Abstracts

“Thermal Reservoir Networks for Modularly Expandable Thermal Microgrids” by Dr. Michael Wetter (EW23-7686)

Thermal microgrids are a cost-effective solution to electrify heating and provide cooling for buildings using heat pumps and storage. Reservoir networks are a specific type of 5th generation thermal energy networks for providing heating and cooling. They support large-scale integration of renewables and storage, increase load flexibility, and provide resilience to climate events and technology changes. Their modularity allows a phased investment and build-out.

This presentation explains reservoir networks. It introduces a workflow that was developed as part of our project to standardize design and operation, and manage complexity, technical risks, and costs. The workflow consists of techno-economic multi-objective optimization to generate promising configurations of storage and energy conversion technologies for a given site. Next, for candidate solutions, detailed coupled thermal, fluid, and control models will be used to reduce design and operation risks. These models conduct dynamic system-level verification of the performance including testing of the control logic. They identify technical risks and opportunities that need to be managed to achieve the desired performance. The models provide a clear specification for construction and operation. Lastly, via proposed American Society of Heating, Refrigerating, and Air-Conditioning Engineers Standards 231P and 223P for digitalized workflows and digital twin technologies, the workflow supports highly digitalized control deployment. The presentation includes a demonstration of the workflow’s application to Joint Base Andrews.

“Technology Evaluation for Beneficial Electrification of Thermal Microgrids for Decarbonization and Energy Cost Savings” by Dr. Amy Allen (EW23-7632)

This ultimate goal of this project is implementation of a thermal microgrid at a U.S. DoD installation, supporting ESTCP’s goals of promoting efficiency, resilience, and improved performance of heating, ventilation, and air conditioning (HVAC) systems. Thermal microgrids are a type of district energy system and use water loops at near-ambient temperatures and distributed heat pumps to provide heating and cooling in a highly efficient way. The current phase of this project is on feasibility studies of thermal microgrids at two DoD installations in Germany.

The presentation will summarize the scope of the feasibility study, including evaluation of the expected energy and life cycle cost performance of thermal microgrids at these sites. Energy performance is being evaluated through the National Renewable Energy Laboratory’s URBANopt™ platform and URBANopt’s™ District Energy Systems module. The feasibility study will also address guidance for practical implementation of a thermal microgrid, including compatibility with existing building HVAC systems, as well as integration of waste heat.

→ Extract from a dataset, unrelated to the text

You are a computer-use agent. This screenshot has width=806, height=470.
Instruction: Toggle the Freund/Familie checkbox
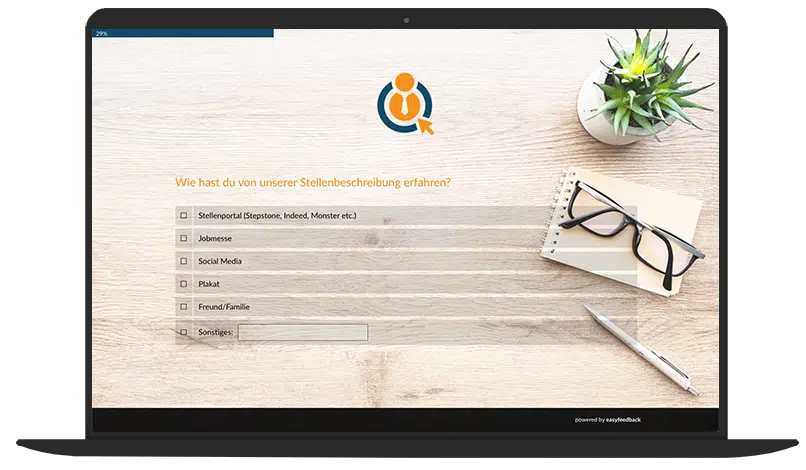tap(183, 307)
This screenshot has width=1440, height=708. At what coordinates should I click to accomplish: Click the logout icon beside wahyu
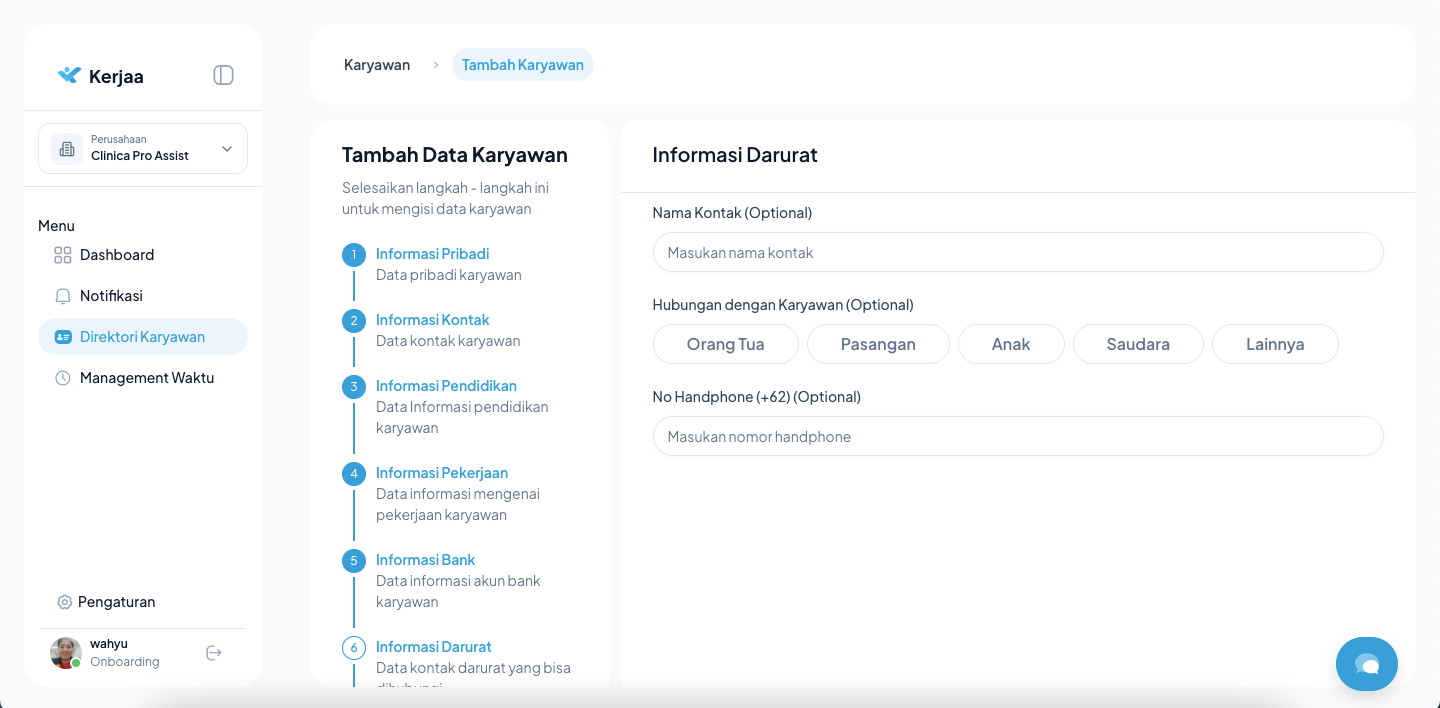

In suitable applications, thermal microgrids operate very efficiently, due to their moderate temperatures and ability to integrate environmental heat sources and sinks (such as ground heat exchangers), as well as waste heat. Thermal microgrids can also leverage the inertia of a thermal loop to reduce and shift electrical demand, providing further savings and resilience opportunities.

Speaker Biographies

Dr. Amy Allen is a mechanical engineering researcher at the National Renewable Energy Laboratory in Golden, Colorado. Her work focuses on advanced district thermal energy systems and applied heat pump and heat recovery systems, as well as de-risking of such systems through laboratory experimentation. Amy’s research interests also include development of flexible modeling and analysis tools for district thermal energy systems. Amy is currently the principal investigator of an ESTCP project focused on feasibility studies of thermal microgrids for two DoD installations. She is especially interested in addressing challenges to adoption of advanced district energy systems in older existing buildings. Amy received her bachelor’s degree in civil engineering from the University of Illinois, her master’s degree in civil engineering from Stanford University, and a doctoral degree in architectural engineering from the University of Colorado at Boulder, where her research focused on network topology optimization for advanced district thermal energy systems.

Dr. Michael Wetter is a Senior Scientist in the Building Technology and Urban Systems Division at Lawrence Berkeley National Laboratory in Berkeley, California. His research includes integrating building performance simulation tools into the research process, as well as their use for design and operation. He is leading the development of Spawn of EnergyPlus, a next-generation simulation engine for building and district energy and control systems, OpenBuildingControl, a project that digitalizes the control delivery process, and the Modelica Buildings Library, the largest Modelica library for building energy and control systems. He was the co-operating agent of the International Building Performance Simulation Association (IBPSA) Project 1 and of the International Energy Agency Energy in Buildings and Communities (IEA EBC) Annex 60, two multinational collaborations that developed new generation computational tools for energy systems between 2013 and 2022. Michael has a bachelor’s degree in energy and building technologies from the University of Applied Sciences at Luzern, Switzerland, and a doctoral degree in mechanical engineering from the University of California, Berkeley.